Dubai has been ranked 12th in new Knight Frank research showing the world's most expensive prime office rents.
Rents of $76.22 per square foot per year being commanded in Dubai were almost double those in Riyadh, Saudi Arabia, the figures showed.
Prime office rental values in the Saudi capital reached $40.88 per sq ft per year last year, placing Riyadh 43rd in the list.
Elsewhere in the Gulf, Abu Dhabi fell from 13th position in 2010 to 25th last year with average rents of $50.58 per sq ft per year.
The Qatari capital of Doha also dropped down the global list from 18th to 34th as rents hit $43.66 per sq ft per year, Knight Frank said.
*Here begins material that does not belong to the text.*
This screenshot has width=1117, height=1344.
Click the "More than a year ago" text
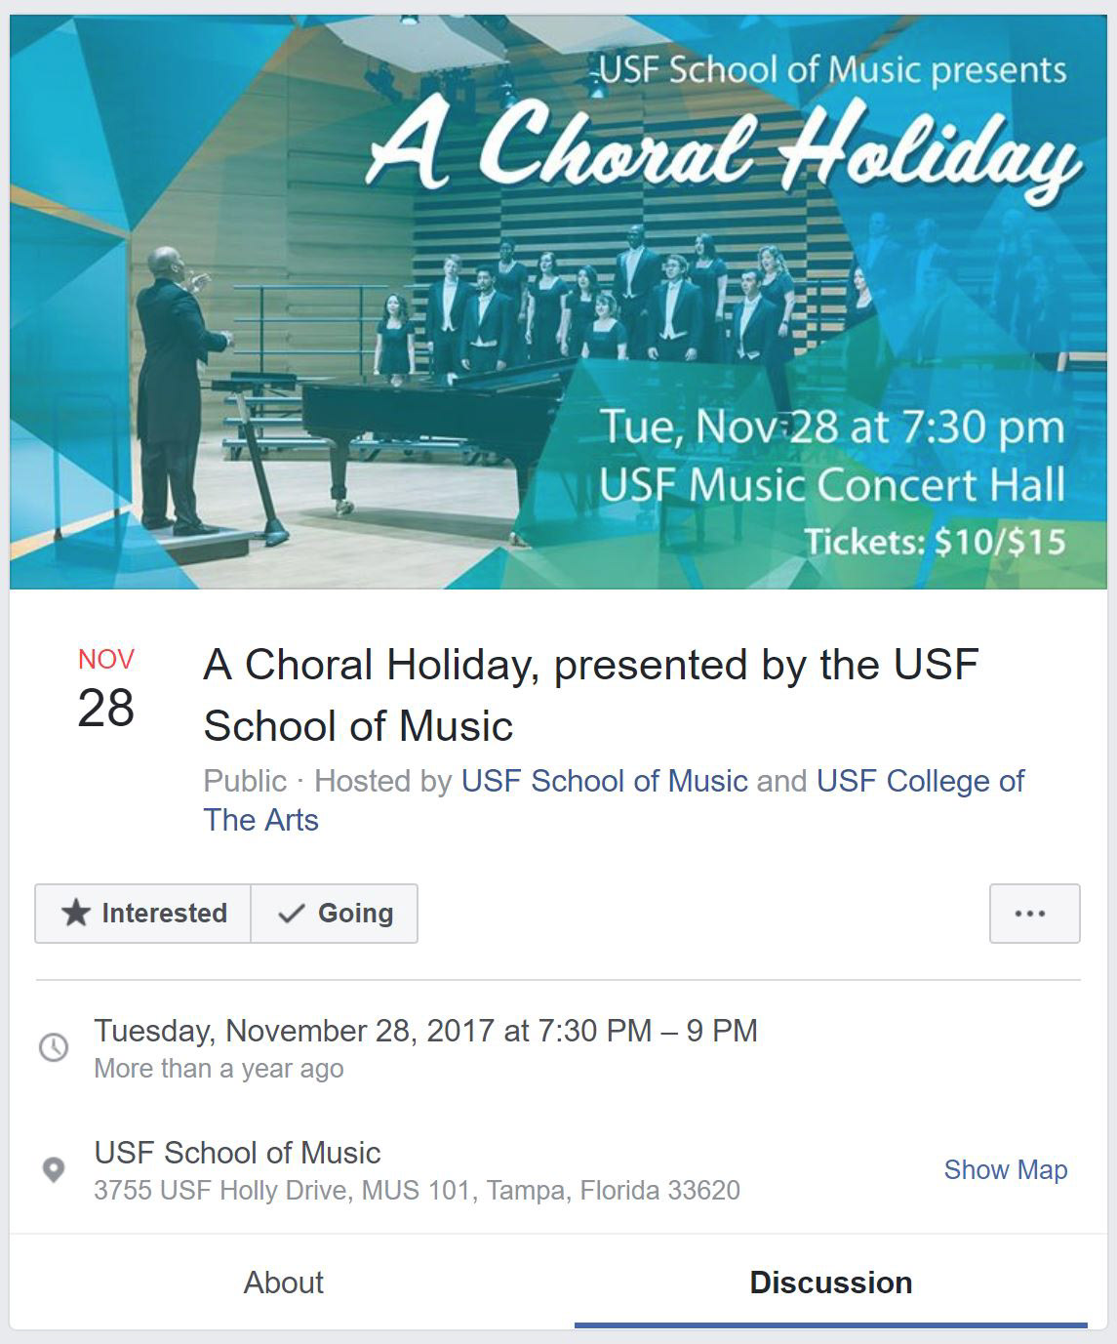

The Knight Frank report showed that Central Hong Kong overtook London’s West End as the location with the highest prime office rents in the world during 2011.
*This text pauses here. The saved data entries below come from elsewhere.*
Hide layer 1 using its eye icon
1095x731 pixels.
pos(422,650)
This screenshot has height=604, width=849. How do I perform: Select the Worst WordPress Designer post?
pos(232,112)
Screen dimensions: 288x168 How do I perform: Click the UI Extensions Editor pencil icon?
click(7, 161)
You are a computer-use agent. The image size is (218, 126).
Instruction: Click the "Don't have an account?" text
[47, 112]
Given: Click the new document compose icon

Hong Kong’s rise to the top of the ranking is a result of rapid rental growth in the first half of 2011, it said.
While there was evidence that rents had peaked in the second half of the year, Grade A rents in Central Hong Kong stood at $150.09 in Q4, 28 percent up on 12 months earlier.
Prime office rental growth in London (West End) slowed in 2011, after an increase of 31 percent was recorded in 2010.
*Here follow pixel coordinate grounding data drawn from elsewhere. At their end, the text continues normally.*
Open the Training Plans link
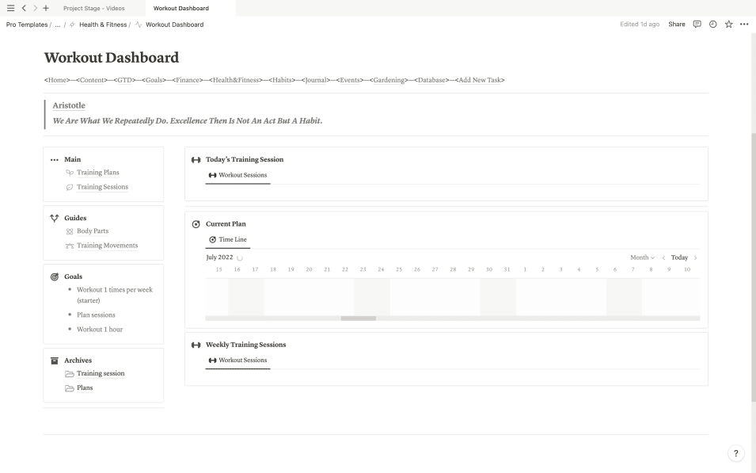click(x=97, y=172)
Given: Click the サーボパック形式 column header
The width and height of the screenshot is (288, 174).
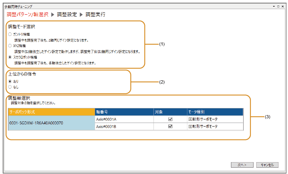Looking at the screenshot, I should tap(51, 112).
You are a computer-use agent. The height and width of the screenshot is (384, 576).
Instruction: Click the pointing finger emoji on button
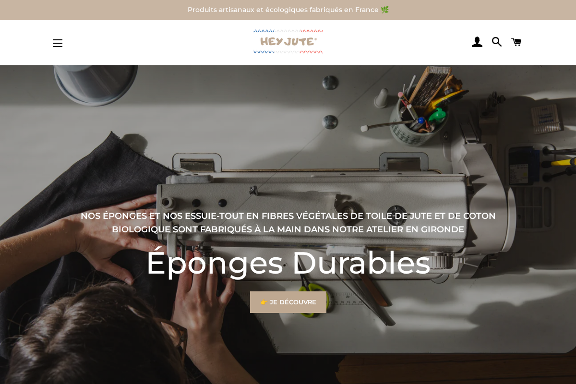(264, 302)
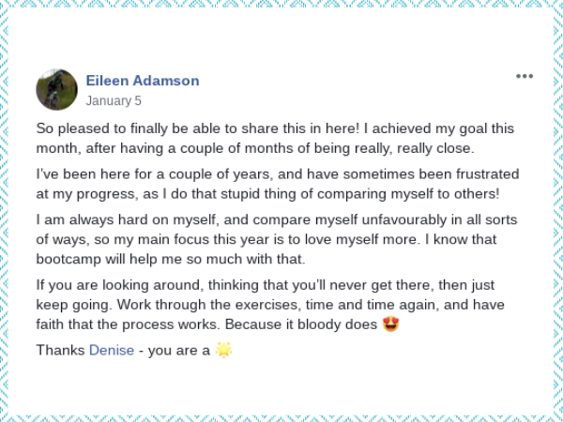
Task: Click the glowing star emoji
Action: click(223, 350)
Tokyo fell from second to third place in the ranking, with rents in the Japanese capital continuing to come under moderate downward pressure as cautious tenants seek to reduce their occupation costs.
The top ten was completed by the major established financial centres of Paris, Singapore, London (City), Geneva and Sydney, as well as two rapidly emerging office markets, Moscow and Perth, Australia.
The biggest mover in the top 50 was Beijing, which rose by 29 places to 19th. The major office markets of mainland China have seen robust levels of leasing activity and falling vacancy rates, and double-digit prime rental growth is forecast for both Beijing and Shanghai in 2012.
Other hotspots for office rental growth in 2011 included the US markets San Francisco and Manhattan.
Overall, there was a mixed outlook for the top 50 markets in 2012, with rents forecast to rise in 18 of them, remain broadly flat in 21, but to fall in 11 locations.
Matthew Colbourne, senior international research analyst, said: “Office occupiers remain cautious in many international markets, particularly with concerns over the strength of the global economy, and the future of the Eurozone, resurfacing in recent months.
"The pace of prime office rental growth in Europe slowed significantly in the second half of 2011, with rents remaining essentially flat in markets such as London (West End) and Frankfurt.
"Asian cities are experiencing mixed fortunes; while confidence remains high in mainland China, falling office rents were observed in late 2011 in markets dependent on demand from international financial occupiers, such as Hong Kong and Singapore.”